Over time, different industries, such as financial services, healthcare, and retail, need to conduct more sophisticated analytics on different data formats and sizes. To facilitate complex data analytics, organizations have adopted Apache Spark. Apache Spark is a popular open source distributed processing system designed to run fast analytic workloads for data of all sizes.
However, building an infrastructure to run Apache Spark for interactive applications is not easy. Customers must provision, configure, and maintain the infrastructure on top of the applications. Not to mention performing optimal resource tuning to avoid applications starting slowly and suffering idle costs.
How it works
Since Amazon Athena for Apache Spark runs serverless, it’s beneficial for customers when performing interactive data exploration to gain insights without the need to provision and maintain resources to run Apache Spark. With this feature, customers can now create applications for Apache Spark using notebook operation, either directly from the Athena console or programmatically using the API.
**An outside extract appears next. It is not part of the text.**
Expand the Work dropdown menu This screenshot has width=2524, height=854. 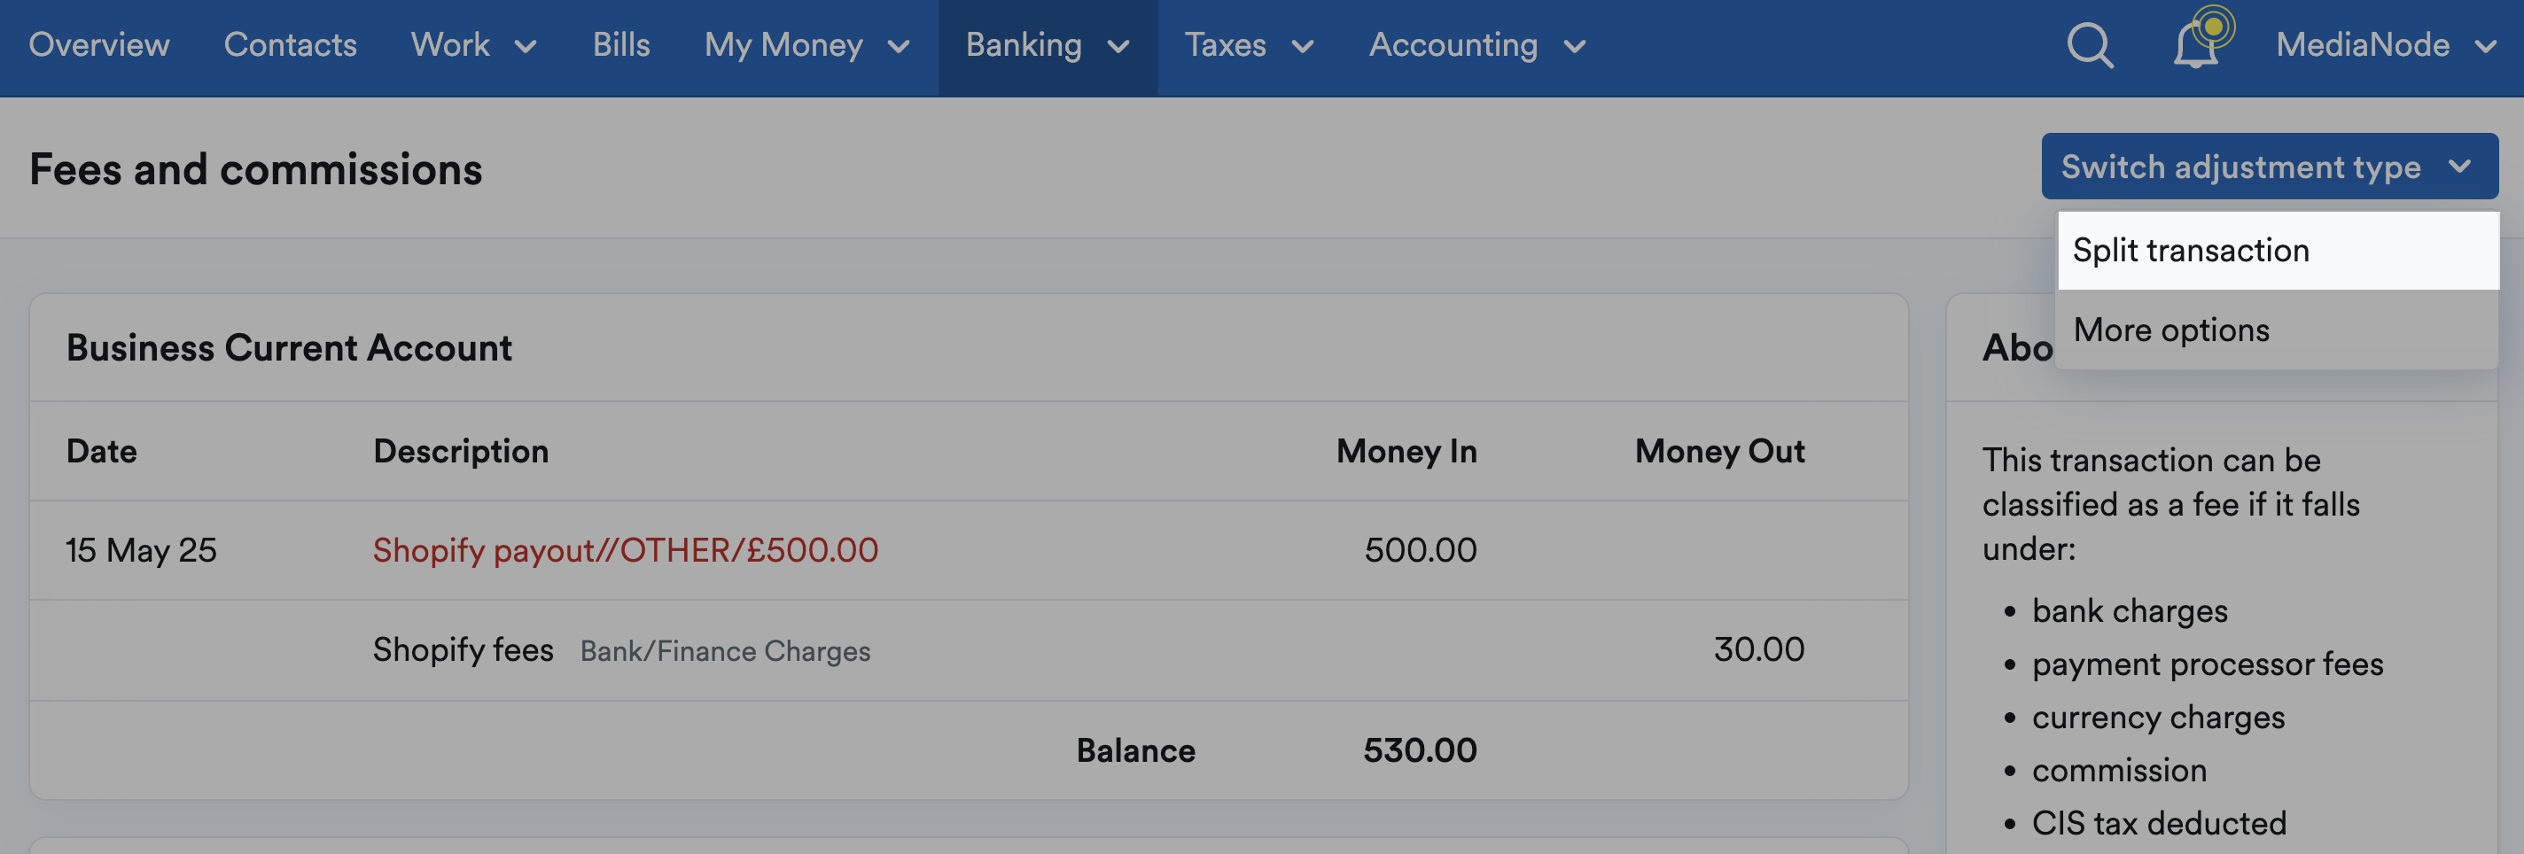[475, 45]
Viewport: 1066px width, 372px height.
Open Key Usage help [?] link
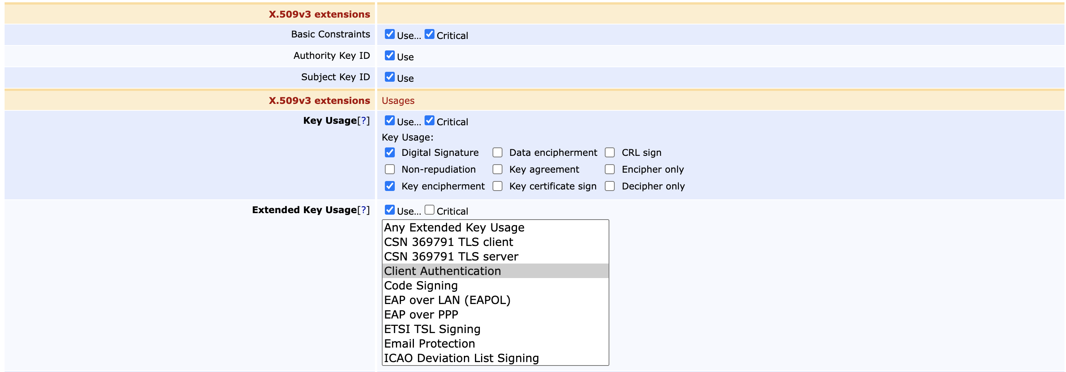point(363,121)
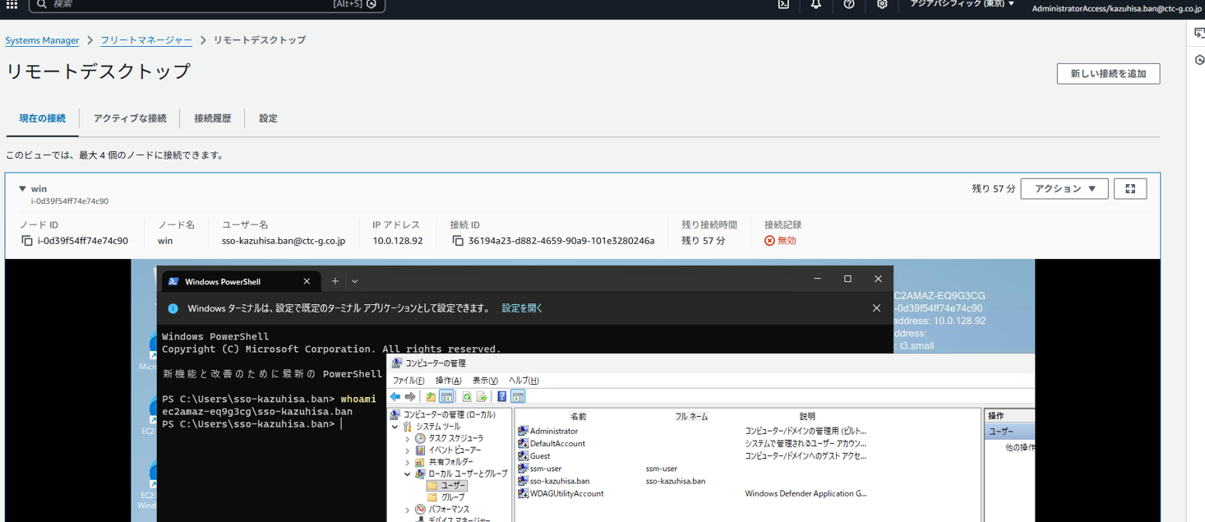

Amazon Athena integrates with the AWS Glue Data Catalog, helping customers work with any data source in the AWS Glue Data Catalog, including data in Amazon S3. This opens up opportunities for customers to build applications for data analysis and visualization, for data exploration, for preparing datasets for machine learning pipelines.
API programmatic access
In addition to using the Athena console, I can also use programmatic access to interact with the Spark application in Athena. For example, I can create a workgroup with the create-work-group command, start a notebook with create-notebook, and start a notebook session with start-session.
Using programmatic access is useful when I need to execute commands, such as creating reports or calculating data, without having to open the Jupyter notebook.